O drama segundo Matéi Visniec e Letizia Russo

24.3.2014  |  por Helena Carnieri

Foto de capa: Leo Aversa

Quatro peças de origem europeia revelam neste Festival de Teatro facetas complementares da escrita do velho mundo. De um lado, o romeno Matéi Visniec, de 58 anos, nutriu sua poesia no autoritarismo do Leste Europeu, e hoje lida com sutilezas da manipulação ideológica em bastiões da liberdade, como a França, onde mora desde os anos 1980. De outro, a italiana Letizia Russo, nascida nos anos 80, representa uma juventude que poderia folgar com a democracia – mesmo com todos os seus defeitos –, mas prefere expressar as inquietações da alma.
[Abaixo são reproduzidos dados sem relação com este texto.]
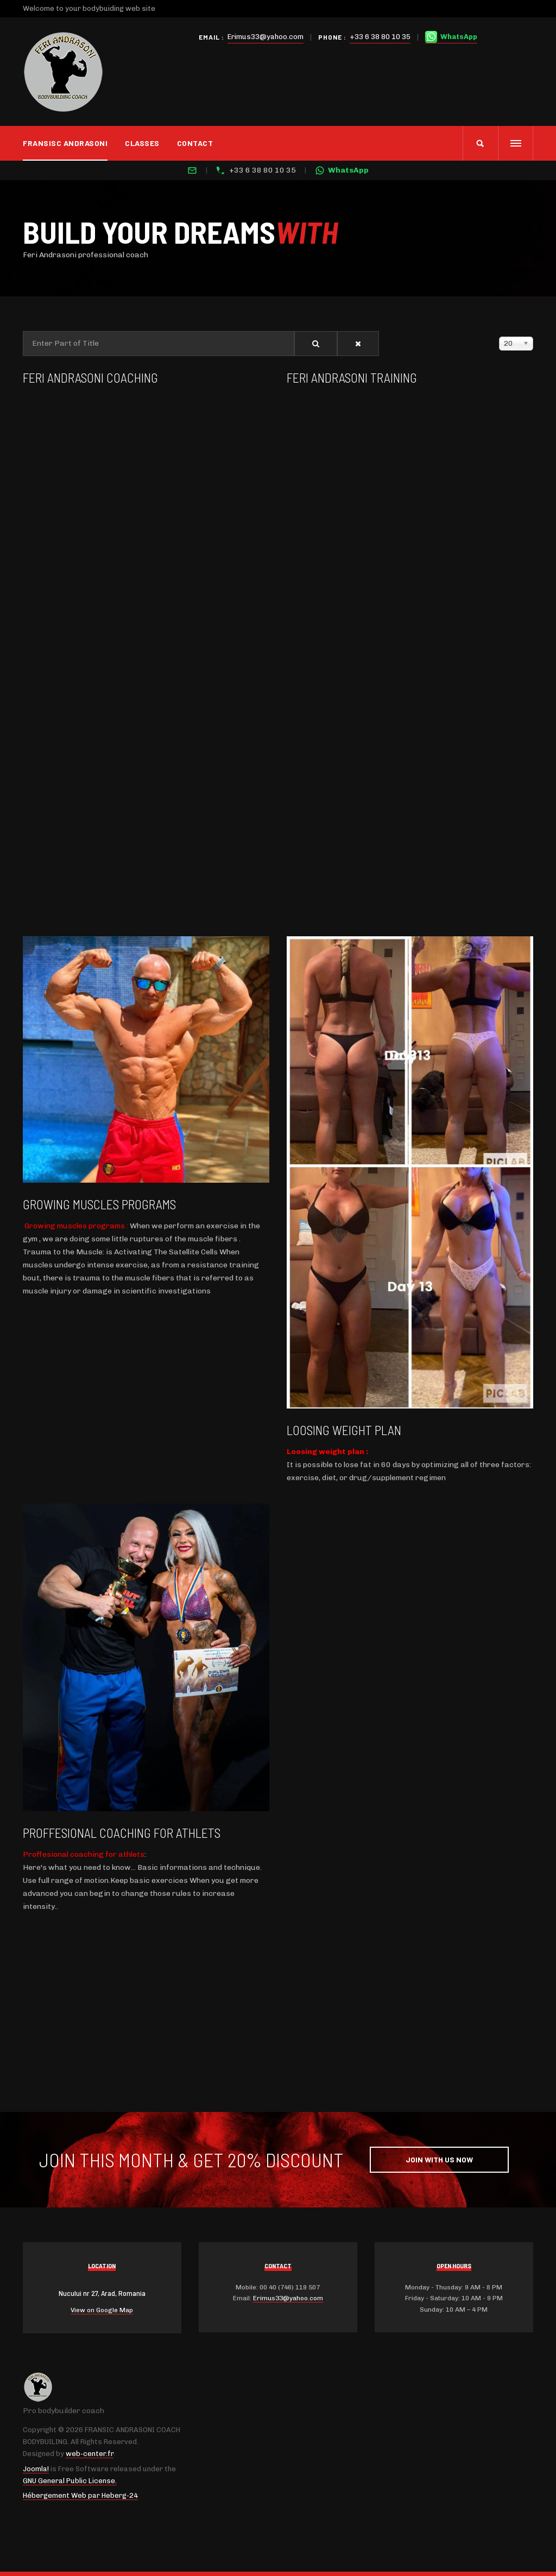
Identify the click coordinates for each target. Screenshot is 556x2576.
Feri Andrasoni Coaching (90, 377)
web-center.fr (89, 2454)
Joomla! (36, 2469)
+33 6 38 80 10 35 (380, 37)
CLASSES (142, 143)
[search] (480, 143)
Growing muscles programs (99, 1204)
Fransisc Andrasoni (65, 143)
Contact (195, 143)
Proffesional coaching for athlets (121, 1833)
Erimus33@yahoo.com (266, 37)
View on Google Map (102, 2310)
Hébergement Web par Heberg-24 (80, 2495)
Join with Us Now (439, 2159)
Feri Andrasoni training (352, 377)
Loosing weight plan (344, 1430)
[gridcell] (410, 1471)
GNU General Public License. (70, 2481)
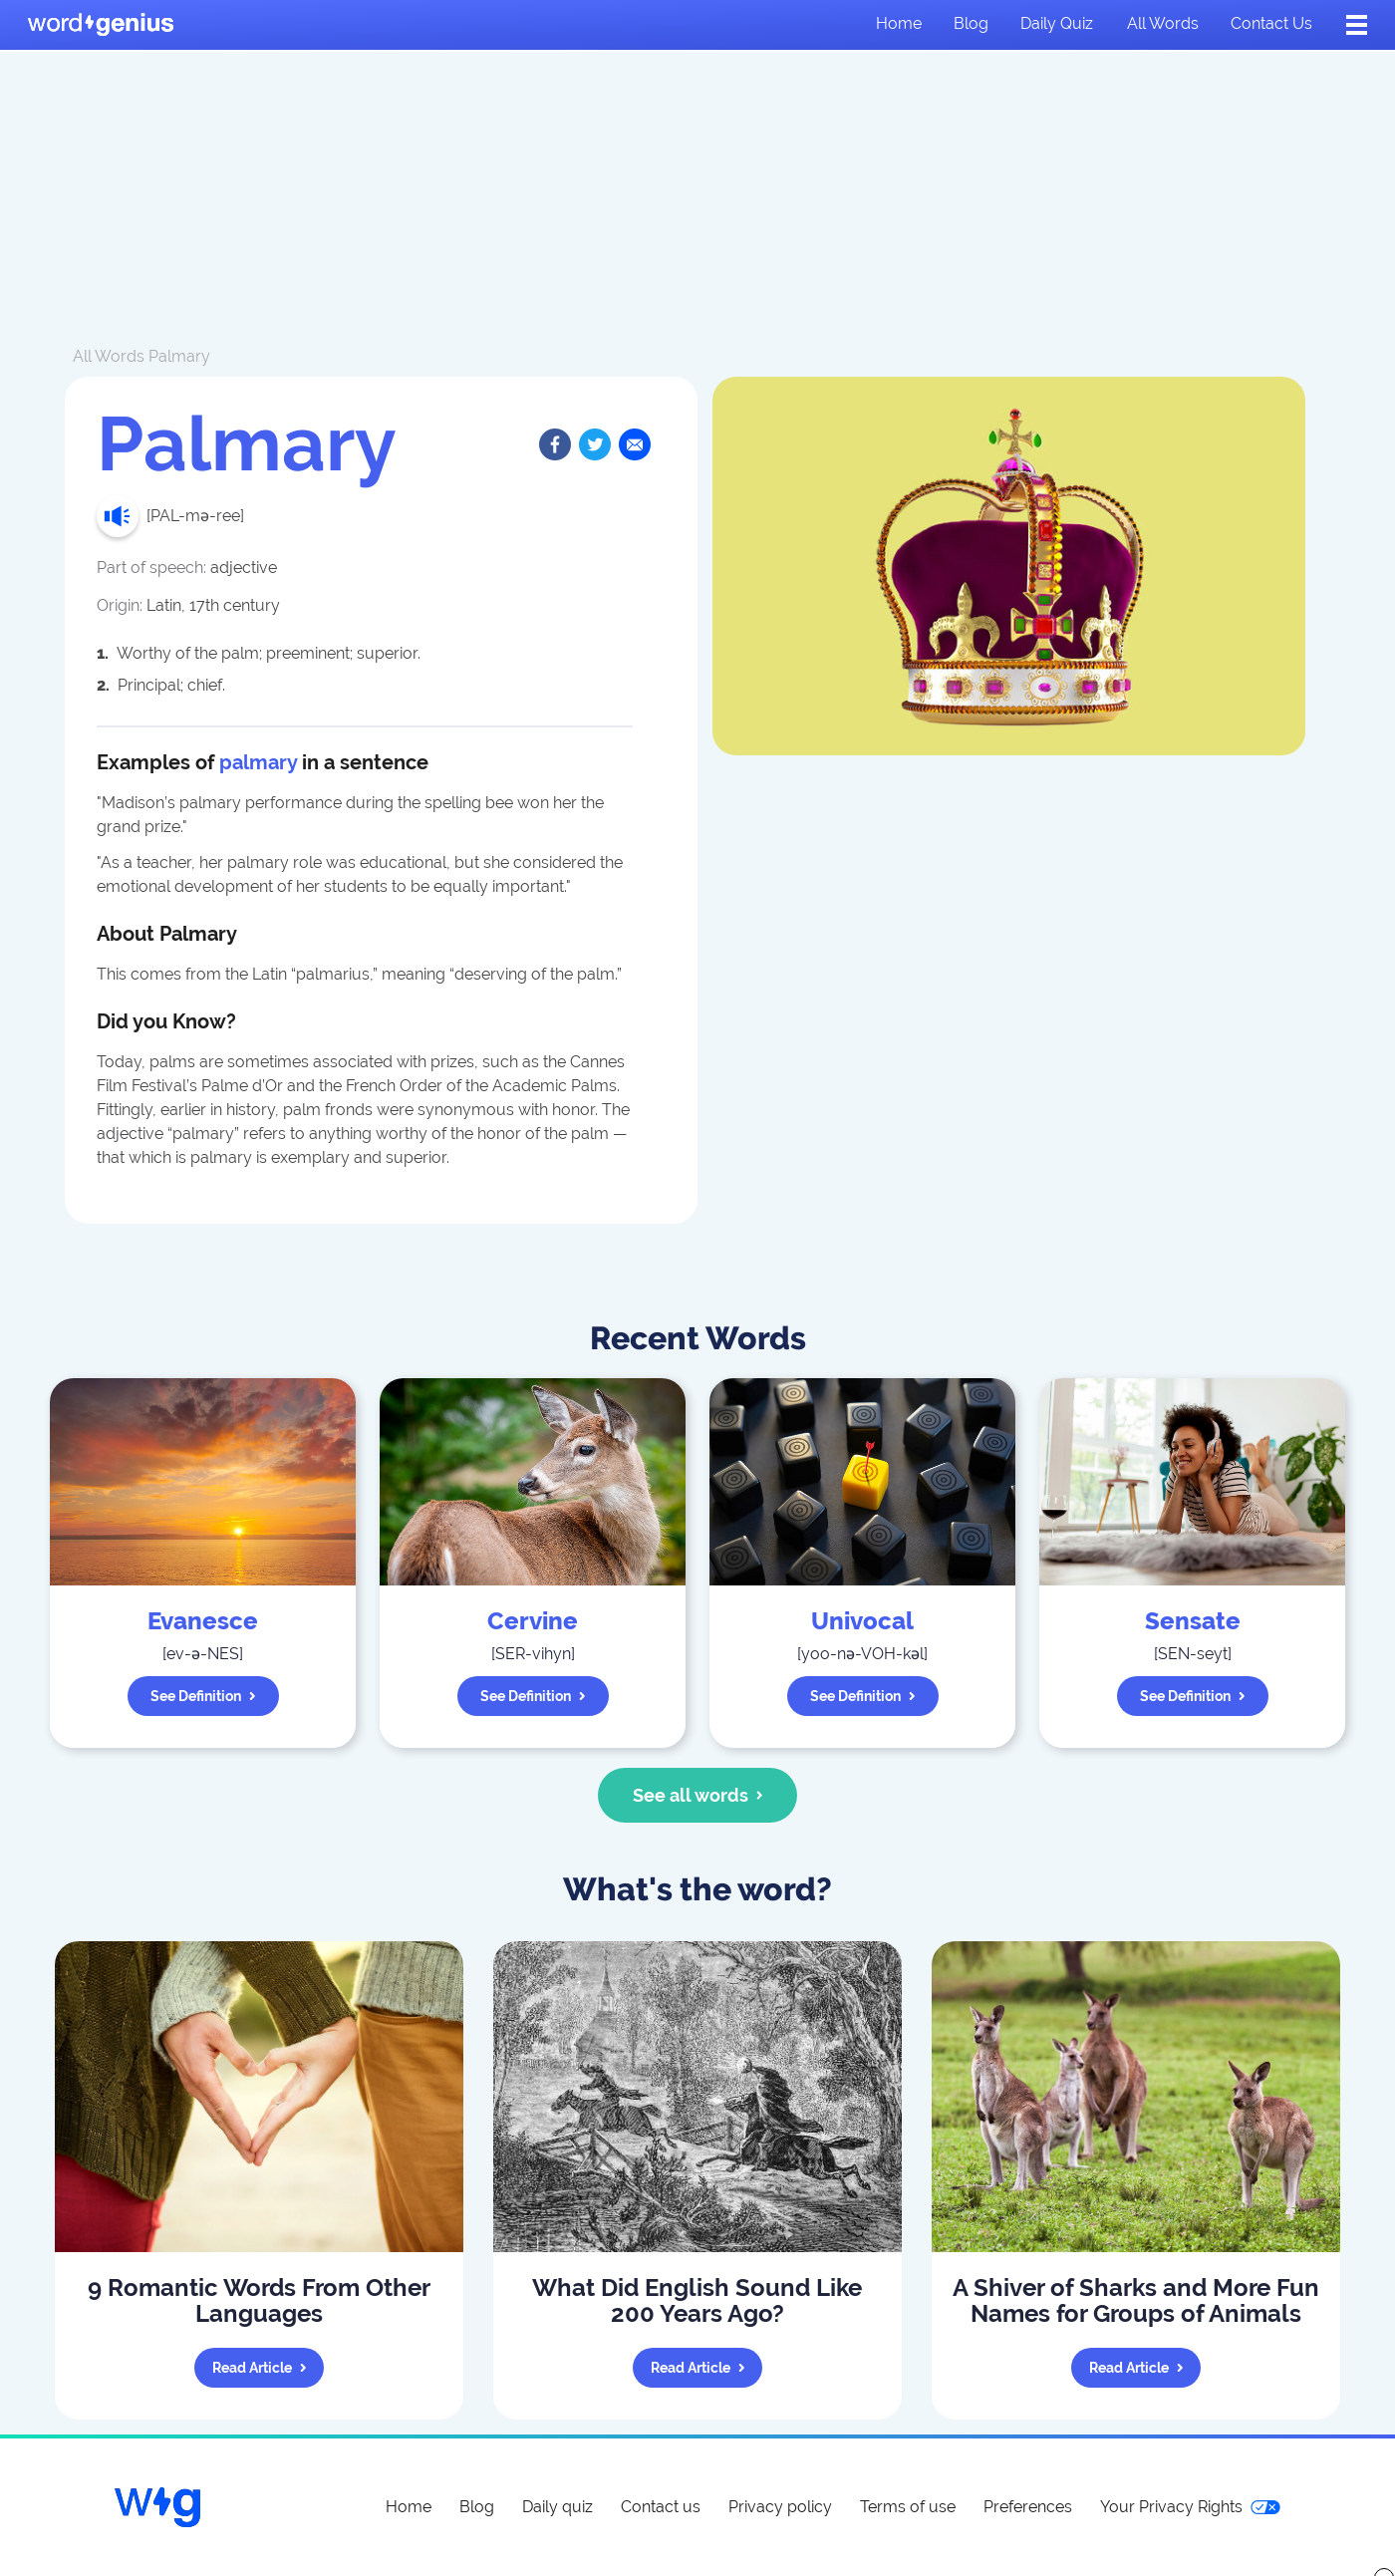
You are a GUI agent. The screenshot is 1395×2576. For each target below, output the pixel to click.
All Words (108, 356)
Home (899, 23)
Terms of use (908, 2506)
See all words (698, 1795)
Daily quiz (1056, 23)
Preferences (1027, 2506)
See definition (203, 1696)
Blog (971, 23)
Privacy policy (780, 2506)
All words (1163, 23)
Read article (259, 2368)
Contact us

“Me considero autor de um teatro engajado, que não faz parte da indústria do divertimento e busca acordar as consciências dormentes”, definiu Visniec quando esteve no Brasil, no ano passado. Para despertar mentes, ele procura alegorias que denunciem o atual esvaziamento de conteúdo, como em Espelho para cegos, que tem sessões na quarta e na quinta-feira. Tal qual na ditadura brasileira, em que espetáculos como O rei da vela driblaram a censura com o uso de ironia fina, aqui ele recorre a metáforas como borboletas carnívoras e caracóis pestilentos para tratar da sociedade de consumo.

Também na quarta e na quinta-feira, o diretor Gilberto Gawronski apresenta no Guairinha 2 x Matei, referência à junção de duas peças curtas do autor romeno. O último Godot foi escrita por ele pouco antes de deixar seu país como uma homenagem a Samuel Beckett. Como no célebre Esperando Godot, há um personagem que nunca aparece. “O importante é que o teatro nessa peça renasce na rua. Eu acredito na força do teatro, porque é uma maneira de convidar o público a uma reflexão coletiva, com frequência pelo compartilhamento de uma emoção”, escreveu Visniec à Gazeta do Povo, por e-mail.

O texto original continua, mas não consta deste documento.